DATA Start Marker

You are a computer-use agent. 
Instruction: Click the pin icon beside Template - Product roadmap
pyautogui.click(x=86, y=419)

DATA End Marker
DATA Start Marker

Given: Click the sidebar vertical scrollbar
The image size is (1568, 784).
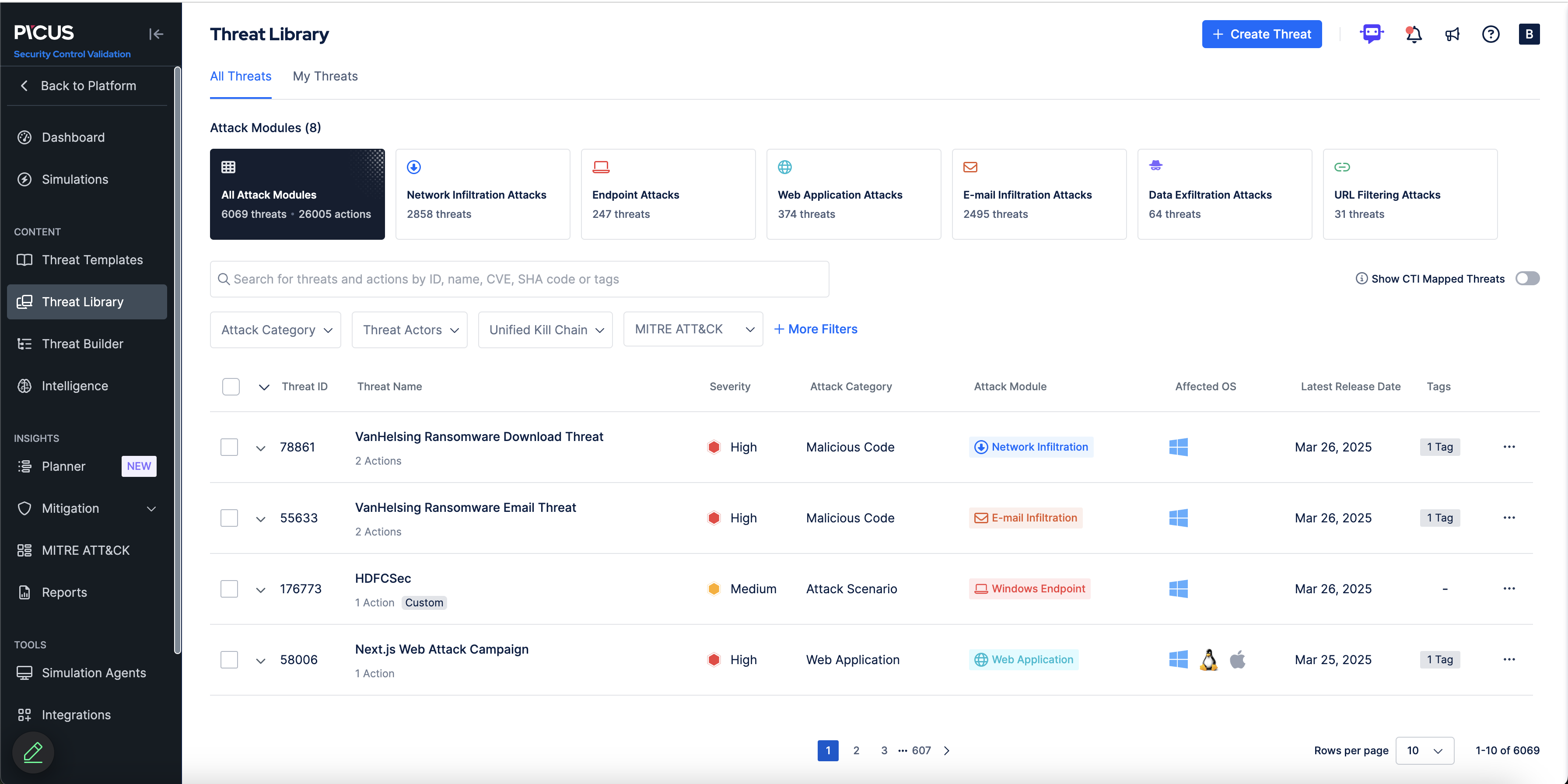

DATA End Marker
DATA Start Marker

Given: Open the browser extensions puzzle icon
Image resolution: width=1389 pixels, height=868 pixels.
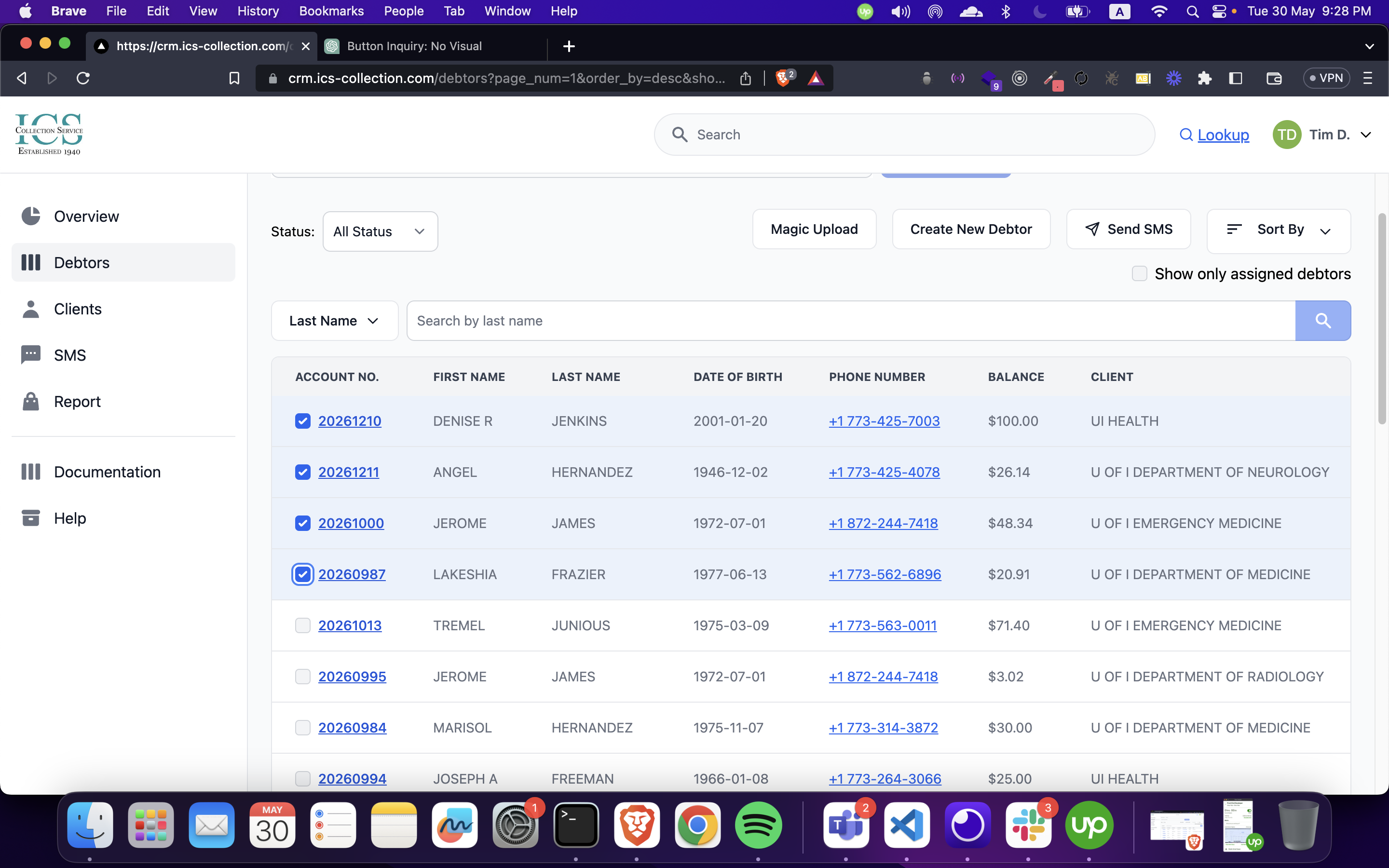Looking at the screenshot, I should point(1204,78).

DATA End Marker

* _WHAT IS REQUIRED_:
Show all lines from the data that contain "Given".

* _FINISHED EXERCISE_:
Given: Click the sidebar vertical scrollbar
Given: Open the browser extensions puzzle icon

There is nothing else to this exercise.